▶ Instruction
In the text on terrorism and war coverage, between whom have courts generally held that war can only be conducted?

▶ Given text
REMEMBER: Always refer to your policy and review all papers carefully to be aware of any limitations or exclusions which may apply. Remember, ALL policies contain certain limitations and exclusions, a policy is nothing more than a contract between you and an insurance company. Consult your policy and ask your Agent, just to be certain that you are clear on issues which may effect you. Return to top

 

What is the coverage for terrorism and Acts of War?

 

Question: Are "acts of War" covered by normal home and business insurance?

Answer: No, such acts are normally excluded due to the catastrophic nature of war risks. "Catastrophic" risks are those that are so severe that a major occurrence could threaten the solvency of insurance companies.

 

Question: Are "terrorism acts" considered "acts of war"?

Answer: Usually not. The courts have generally held that "war" can only be conducted between sovereign governments. Acts by a radical political group, without the vestige of sovereignty, can be expected to be covered, but difficulty in identifying the responsible party could complicate coverage issues.

 

Question: If "warlike actions by a military force" are excluded by many policies, does this mean that actions by guerilla groups are excluded?

▶ Given data
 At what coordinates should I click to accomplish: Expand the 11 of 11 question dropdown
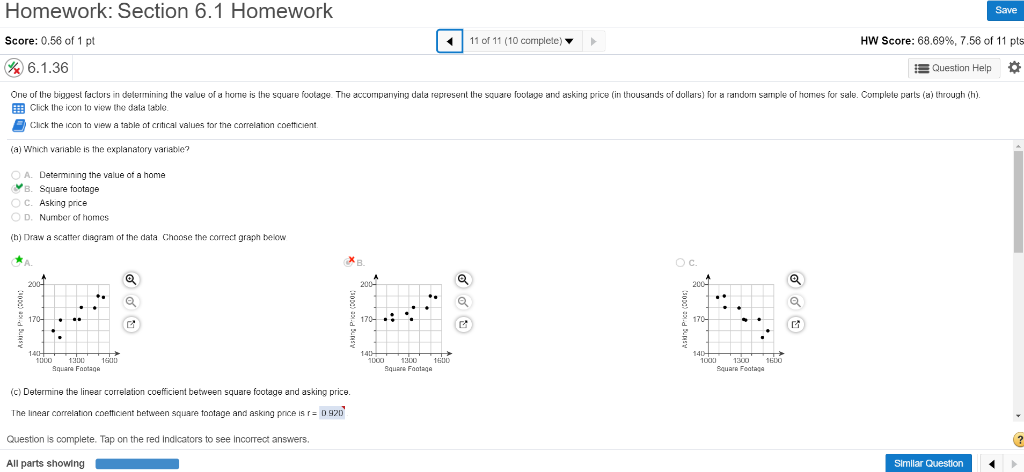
==
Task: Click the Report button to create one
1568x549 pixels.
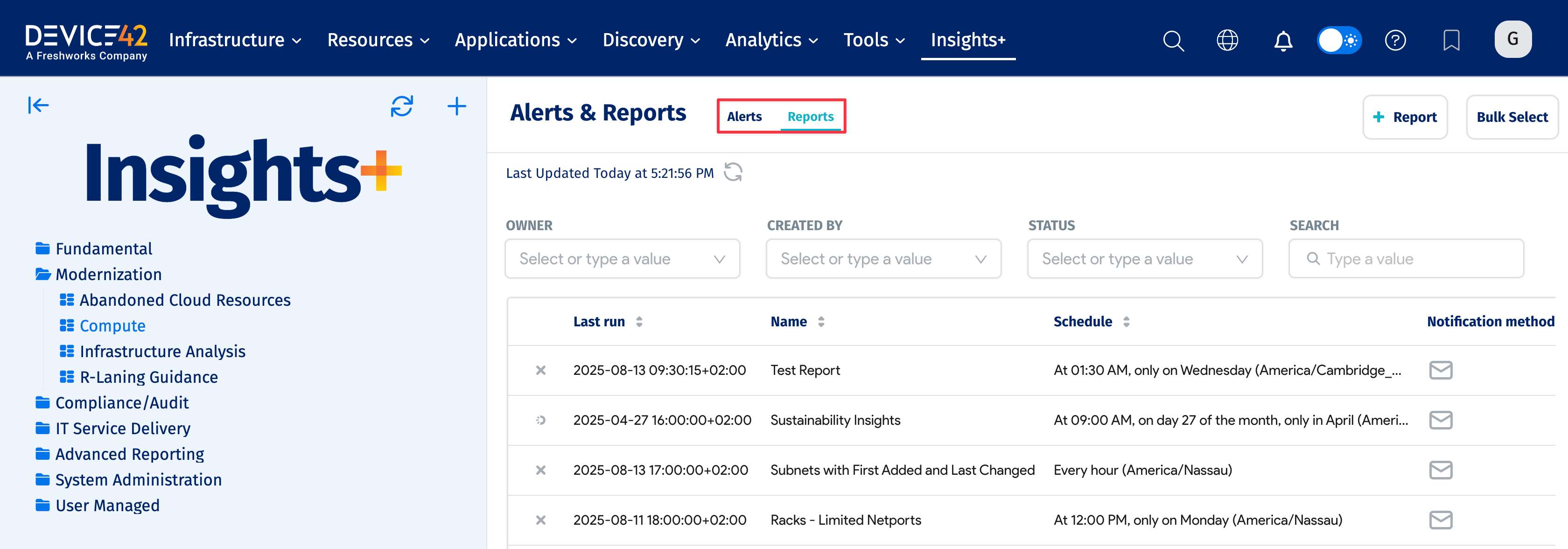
* * *
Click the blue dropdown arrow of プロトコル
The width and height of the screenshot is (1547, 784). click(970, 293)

▶ Final result
Sovereign governments.